FETÖ mağduru pilot Kuvvet'in hakkını AYM teslim etmişti

FETÖ mağduru pilot Kuvvet'in hakkını AYM teslim etmişti

İran'da düşen özel uçağın FETÖ'nün kumpasıyla ordudan ihraç edildiği belirtilen kaptan pilotu Melike Kuvvet'in, Anayasa Mahkemesine yaptığı bireysel başvurusunun 8 Haziran 2017'de karara bağlandığı ortaya çıktı - Anayasa Mahkemesi İkinci Bölümünce incelen

ANKARA (AA) - AYLİN SIRIKLI DAL / FERDİ TÜRKTEN - İran'da düşen özel uçağın kaptan pilotu Melike Kuvvet'in, Türk Silahlı Kuvvetlerinden (TSK) Fetullahçı Terör Örgütü (FETÖ) kumpasıyla ihraç edildiği gerekçesiyle yaptığı bireysel başvuruda, Anayasa Mahkemesi, Kuvvet'in hakkını teslim etmiş, ihlal kararı vererek yeniden yargılama yapılmasına hükmetmişti.

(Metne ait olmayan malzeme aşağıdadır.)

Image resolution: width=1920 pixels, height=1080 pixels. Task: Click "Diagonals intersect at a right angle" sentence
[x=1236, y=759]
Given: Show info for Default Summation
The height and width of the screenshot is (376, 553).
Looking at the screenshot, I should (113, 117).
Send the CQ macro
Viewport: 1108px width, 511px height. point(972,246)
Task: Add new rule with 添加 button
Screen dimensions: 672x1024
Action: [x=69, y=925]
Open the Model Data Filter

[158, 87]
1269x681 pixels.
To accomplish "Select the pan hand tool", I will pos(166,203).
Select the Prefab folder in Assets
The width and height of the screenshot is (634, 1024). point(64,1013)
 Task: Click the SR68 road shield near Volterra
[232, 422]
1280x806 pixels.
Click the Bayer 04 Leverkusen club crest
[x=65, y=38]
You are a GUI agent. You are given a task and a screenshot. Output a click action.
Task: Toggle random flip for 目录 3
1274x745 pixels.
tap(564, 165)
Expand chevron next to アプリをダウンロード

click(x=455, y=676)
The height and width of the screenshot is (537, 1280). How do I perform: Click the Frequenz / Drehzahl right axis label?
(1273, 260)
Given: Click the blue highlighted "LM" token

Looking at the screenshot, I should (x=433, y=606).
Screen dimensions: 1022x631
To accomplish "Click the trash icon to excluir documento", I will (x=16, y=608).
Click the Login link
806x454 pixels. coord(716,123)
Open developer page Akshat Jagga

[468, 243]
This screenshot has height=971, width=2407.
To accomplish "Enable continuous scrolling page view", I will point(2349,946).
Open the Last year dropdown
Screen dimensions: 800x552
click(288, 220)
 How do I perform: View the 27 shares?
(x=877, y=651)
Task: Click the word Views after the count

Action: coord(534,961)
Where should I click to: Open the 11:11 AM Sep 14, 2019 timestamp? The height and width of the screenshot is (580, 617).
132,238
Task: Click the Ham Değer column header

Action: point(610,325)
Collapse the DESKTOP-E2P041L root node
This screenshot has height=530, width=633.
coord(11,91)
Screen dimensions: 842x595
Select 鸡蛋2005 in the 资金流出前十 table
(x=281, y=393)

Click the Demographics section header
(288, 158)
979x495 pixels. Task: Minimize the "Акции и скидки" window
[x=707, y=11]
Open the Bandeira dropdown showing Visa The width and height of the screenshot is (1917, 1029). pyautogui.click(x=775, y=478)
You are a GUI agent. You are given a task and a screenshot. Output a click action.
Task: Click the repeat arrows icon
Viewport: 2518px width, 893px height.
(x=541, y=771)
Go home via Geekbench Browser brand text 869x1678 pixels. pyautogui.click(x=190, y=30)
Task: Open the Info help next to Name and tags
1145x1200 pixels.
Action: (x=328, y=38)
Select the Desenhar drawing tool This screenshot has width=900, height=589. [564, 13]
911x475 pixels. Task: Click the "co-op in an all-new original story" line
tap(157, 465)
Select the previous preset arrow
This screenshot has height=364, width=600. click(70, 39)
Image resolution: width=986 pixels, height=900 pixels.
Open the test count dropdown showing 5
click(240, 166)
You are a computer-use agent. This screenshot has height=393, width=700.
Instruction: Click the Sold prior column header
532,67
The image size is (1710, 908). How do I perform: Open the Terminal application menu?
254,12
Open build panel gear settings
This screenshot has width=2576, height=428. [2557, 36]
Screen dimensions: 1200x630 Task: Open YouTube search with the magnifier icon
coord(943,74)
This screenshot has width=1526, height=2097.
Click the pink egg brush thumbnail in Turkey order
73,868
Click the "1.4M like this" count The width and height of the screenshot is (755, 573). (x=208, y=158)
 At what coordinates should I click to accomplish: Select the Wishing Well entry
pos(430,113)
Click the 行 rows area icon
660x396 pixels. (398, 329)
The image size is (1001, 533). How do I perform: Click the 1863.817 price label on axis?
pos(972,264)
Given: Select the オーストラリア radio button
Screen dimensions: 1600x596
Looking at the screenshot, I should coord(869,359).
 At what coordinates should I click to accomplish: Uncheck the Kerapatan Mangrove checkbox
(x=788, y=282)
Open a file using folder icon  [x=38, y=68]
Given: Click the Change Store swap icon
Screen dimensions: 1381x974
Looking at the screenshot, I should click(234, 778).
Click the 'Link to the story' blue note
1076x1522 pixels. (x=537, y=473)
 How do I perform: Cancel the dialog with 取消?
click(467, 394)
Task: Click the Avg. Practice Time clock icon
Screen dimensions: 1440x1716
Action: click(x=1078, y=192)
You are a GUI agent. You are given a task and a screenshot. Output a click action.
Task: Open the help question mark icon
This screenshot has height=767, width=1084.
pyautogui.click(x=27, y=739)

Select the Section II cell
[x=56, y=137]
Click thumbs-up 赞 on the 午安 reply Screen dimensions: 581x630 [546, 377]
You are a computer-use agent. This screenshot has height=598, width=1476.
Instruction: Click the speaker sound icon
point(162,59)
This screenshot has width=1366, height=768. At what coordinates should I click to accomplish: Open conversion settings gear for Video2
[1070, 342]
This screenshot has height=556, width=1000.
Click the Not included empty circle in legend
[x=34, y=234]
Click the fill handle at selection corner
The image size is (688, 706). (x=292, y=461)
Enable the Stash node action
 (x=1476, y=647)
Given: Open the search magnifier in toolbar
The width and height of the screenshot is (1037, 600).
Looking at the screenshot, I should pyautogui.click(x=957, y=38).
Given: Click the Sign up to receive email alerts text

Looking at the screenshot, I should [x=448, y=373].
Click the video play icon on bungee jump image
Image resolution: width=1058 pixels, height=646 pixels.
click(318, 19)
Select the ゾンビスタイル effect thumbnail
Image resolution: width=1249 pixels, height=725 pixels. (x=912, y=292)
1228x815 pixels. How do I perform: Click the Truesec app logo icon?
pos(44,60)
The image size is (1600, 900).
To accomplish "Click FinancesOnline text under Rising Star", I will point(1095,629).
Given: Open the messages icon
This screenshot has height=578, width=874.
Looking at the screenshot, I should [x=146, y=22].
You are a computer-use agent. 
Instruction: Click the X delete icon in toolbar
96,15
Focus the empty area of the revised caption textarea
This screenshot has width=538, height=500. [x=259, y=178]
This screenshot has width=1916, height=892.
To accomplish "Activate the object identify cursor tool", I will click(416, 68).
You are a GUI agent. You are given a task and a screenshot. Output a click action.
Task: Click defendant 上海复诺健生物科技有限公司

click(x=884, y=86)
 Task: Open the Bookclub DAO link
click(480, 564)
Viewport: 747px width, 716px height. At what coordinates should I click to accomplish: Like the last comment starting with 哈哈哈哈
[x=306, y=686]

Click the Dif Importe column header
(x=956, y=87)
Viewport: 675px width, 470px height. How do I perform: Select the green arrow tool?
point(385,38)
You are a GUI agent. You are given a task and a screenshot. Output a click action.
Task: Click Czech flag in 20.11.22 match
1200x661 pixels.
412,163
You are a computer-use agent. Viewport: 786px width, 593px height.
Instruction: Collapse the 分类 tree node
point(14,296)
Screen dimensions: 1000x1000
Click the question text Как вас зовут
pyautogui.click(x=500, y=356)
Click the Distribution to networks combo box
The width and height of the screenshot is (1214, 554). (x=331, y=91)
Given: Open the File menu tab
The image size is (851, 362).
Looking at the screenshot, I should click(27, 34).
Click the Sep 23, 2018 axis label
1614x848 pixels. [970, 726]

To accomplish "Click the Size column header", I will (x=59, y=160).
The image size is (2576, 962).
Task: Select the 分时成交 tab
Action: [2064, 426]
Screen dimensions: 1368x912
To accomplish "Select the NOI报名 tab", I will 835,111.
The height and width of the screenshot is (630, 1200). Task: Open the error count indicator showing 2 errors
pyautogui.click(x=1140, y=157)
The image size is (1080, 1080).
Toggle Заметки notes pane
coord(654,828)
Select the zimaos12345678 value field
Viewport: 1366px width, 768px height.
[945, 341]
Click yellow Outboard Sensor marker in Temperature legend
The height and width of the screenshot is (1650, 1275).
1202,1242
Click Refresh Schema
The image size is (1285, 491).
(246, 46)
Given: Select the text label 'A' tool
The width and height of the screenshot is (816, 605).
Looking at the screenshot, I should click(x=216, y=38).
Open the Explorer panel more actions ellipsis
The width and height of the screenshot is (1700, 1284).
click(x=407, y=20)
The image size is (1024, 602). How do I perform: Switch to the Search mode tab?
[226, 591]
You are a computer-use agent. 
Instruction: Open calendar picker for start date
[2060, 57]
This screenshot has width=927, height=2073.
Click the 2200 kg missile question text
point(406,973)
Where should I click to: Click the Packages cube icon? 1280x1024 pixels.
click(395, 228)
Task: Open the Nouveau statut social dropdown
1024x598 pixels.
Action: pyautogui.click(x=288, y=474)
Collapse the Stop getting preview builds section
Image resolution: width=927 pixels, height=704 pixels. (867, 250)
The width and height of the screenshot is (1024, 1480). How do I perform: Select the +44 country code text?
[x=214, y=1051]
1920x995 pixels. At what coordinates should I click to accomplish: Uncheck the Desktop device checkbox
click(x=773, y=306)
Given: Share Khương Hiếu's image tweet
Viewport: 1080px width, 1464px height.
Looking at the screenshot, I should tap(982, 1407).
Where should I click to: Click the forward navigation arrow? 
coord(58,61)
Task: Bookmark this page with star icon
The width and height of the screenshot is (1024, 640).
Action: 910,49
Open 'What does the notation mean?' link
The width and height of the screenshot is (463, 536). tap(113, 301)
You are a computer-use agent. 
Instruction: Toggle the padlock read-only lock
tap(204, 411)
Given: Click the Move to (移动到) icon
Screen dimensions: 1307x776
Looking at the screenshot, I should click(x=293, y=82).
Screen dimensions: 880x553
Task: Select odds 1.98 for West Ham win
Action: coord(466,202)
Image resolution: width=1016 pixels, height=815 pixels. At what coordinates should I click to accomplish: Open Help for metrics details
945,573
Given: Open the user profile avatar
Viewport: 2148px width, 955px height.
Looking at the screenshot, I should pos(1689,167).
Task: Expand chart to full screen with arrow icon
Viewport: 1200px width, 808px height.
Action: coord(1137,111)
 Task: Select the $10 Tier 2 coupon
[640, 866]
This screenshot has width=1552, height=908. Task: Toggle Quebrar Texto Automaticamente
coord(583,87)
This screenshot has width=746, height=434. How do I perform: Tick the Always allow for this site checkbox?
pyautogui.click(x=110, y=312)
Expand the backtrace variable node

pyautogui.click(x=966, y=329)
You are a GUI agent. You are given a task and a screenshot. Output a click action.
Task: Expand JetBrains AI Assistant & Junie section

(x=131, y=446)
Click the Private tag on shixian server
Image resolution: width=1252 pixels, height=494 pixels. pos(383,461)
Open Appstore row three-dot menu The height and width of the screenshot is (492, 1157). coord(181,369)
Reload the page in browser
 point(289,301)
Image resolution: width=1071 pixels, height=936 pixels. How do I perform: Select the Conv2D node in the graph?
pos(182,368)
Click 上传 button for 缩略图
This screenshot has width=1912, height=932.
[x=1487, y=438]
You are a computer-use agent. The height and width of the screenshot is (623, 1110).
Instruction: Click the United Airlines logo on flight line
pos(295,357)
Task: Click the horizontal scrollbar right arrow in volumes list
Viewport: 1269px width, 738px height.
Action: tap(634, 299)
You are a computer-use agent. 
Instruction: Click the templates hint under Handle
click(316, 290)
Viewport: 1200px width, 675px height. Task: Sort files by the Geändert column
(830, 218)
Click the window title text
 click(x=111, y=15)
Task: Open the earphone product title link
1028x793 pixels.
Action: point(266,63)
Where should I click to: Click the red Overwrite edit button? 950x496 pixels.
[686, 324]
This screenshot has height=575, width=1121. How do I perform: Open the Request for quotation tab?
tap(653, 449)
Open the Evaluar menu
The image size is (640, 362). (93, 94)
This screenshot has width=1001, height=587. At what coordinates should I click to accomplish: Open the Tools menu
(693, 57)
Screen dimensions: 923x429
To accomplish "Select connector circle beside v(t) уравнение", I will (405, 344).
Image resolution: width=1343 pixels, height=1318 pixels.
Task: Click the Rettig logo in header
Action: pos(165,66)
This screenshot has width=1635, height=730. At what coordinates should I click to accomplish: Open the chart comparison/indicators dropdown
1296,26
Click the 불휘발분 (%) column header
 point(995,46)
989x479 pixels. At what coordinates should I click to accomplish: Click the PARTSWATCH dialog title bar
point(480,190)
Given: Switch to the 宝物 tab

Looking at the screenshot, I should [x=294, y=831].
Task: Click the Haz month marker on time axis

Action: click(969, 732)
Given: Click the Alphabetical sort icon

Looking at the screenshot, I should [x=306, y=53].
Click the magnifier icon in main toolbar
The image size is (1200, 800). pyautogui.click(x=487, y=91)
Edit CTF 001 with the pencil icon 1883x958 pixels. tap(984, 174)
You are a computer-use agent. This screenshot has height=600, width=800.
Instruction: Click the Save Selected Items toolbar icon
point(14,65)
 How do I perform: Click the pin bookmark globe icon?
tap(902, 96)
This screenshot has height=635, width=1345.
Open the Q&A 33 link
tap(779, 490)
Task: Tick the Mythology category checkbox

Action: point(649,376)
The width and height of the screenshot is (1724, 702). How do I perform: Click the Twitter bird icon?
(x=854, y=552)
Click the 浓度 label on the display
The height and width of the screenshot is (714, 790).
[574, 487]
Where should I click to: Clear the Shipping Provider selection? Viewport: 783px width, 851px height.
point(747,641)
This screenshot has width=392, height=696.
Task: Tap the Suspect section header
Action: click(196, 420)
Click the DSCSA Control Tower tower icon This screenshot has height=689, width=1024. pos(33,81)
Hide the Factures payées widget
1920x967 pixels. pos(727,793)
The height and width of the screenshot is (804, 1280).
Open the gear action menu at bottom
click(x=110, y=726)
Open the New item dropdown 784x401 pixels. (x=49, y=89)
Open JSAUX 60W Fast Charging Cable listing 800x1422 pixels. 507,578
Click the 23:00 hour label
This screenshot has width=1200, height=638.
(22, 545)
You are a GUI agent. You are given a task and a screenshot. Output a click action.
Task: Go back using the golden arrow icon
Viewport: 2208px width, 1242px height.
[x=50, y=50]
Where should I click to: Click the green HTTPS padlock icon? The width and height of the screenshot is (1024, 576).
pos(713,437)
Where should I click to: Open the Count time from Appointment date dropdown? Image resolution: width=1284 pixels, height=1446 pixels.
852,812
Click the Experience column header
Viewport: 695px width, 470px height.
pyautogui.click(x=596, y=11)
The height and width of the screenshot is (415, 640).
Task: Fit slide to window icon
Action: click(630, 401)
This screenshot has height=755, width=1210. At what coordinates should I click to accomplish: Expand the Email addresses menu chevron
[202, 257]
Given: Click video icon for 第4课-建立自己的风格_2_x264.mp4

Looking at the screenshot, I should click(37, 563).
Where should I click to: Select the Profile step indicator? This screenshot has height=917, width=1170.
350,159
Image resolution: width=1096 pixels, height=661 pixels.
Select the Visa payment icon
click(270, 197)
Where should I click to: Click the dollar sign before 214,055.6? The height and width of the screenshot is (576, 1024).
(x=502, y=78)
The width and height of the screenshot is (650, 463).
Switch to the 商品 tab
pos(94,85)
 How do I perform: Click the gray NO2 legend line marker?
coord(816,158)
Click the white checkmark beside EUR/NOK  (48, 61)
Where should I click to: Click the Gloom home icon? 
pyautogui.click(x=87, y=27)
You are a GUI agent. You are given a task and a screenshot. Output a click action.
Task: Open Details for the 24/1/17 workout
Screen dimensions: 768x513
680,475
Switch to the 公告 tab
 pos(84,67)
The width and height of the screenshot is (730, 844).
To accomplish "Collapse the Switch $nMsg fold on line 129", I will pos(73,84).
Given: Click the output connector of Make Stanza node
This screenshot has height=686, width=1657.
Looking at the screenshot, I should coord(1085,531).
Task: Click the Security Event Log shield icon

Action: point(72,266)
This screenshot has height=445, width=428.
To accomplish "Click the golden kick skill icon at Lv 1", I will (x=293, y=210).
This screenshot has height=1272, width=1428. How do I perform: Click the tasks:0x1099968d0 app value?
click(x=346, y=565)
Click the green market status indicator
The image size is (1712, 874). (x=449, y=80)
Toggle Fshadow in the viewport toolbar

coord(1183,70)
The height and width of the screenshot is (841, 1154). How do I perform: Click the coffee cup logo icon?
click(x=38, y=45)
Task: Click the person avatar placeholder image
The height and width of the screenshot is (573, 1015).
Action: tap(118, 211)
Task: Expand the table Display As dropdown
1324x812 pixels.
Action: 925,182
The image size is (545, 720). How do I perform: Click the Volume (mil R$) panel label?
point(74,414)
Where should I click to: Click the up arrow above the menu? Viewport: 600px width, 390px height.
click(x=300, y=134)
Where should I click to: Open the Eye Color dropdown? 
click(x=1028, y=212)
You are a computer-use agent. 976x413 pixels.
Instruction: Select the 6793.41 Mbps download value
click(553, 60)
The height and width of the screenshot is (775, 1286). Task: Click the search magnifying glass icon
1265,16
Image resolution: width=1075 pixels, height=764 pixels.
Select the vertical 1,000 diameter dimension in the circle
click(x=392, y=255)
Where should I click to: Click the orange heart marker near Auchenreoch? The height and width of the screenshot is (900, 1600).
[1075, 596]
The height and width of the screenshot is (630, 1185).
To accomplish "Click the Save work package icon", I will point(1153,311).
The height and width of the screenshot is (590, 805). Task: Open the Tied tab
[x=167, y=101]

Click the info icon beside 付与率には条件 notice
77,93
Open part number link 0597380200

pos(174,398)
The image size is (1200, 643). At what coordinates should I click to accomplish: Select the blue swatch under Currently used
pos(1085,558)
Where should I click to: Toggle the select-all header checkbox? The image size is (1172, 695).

İran'ın Çaharmahal ve Bahtiyari eyaletinde Başaran Holding'e ait özel uçağın düşmesiyle oluşan kazada hayatını kaybeden 11 kişiden biri olan pilot Melike Kuvvet'in Anayasa Mahkemesine yaptığı bireysel başvuru kararına AA ulaştı.

AA muhabirinin aldığı bilgiye göre, 2001'de Hava Kuvvetleri Komutanlığında subay sınıfında göreve başlayan, pilot yüzbaşı olarak görev yapan Kuvvet hakkında, Hava Kuvvetleri Komutanlığına gelen isimsiz bir ihbar üzerine, Hava Kuvvetleri Komutanlığı İstihbarat Daire Başkanlığı tarafından, İstihbarata Karşı Koyma (İKK) zafiyeti konusunda idari tahkikat başlatıldı.

İstihbarata karşı koyma faaliyeti çerçevesinde 31 Temmuz 2012'de Hava Kuvvetleri Komutanlığı İstihbarat Daire Başkanlığı tarafından ifadesi alınan Kuvvet'e, bugüne kadar nerelerde görev yaptığı, maddi sıkıntı yaşayıp yaşamadığı, bu sıkıntıları aşmak için neler yaptığı soruldu. Ayrıca bir astsubayın ismi belirtilerek, onunla nasıl tanıştığı ve ilişkilerinin boyutu hakkında sorular yöneltildi. Soruları ayrıntılı yanıtlayan Kuvvet, ifade tutanağını imzaladı.

Tahkikat üzerine Melike Kuvvet hakkında, sıralı sicil üstleri tarafından, disiplin ve ahlaki durumu nedeniyle "Silahlı Kuvvetlerde kalması uygun değildir" ortak kanaatli sicil belgesi düzenlenerek, ayırma işlemi süreci başlatıldı.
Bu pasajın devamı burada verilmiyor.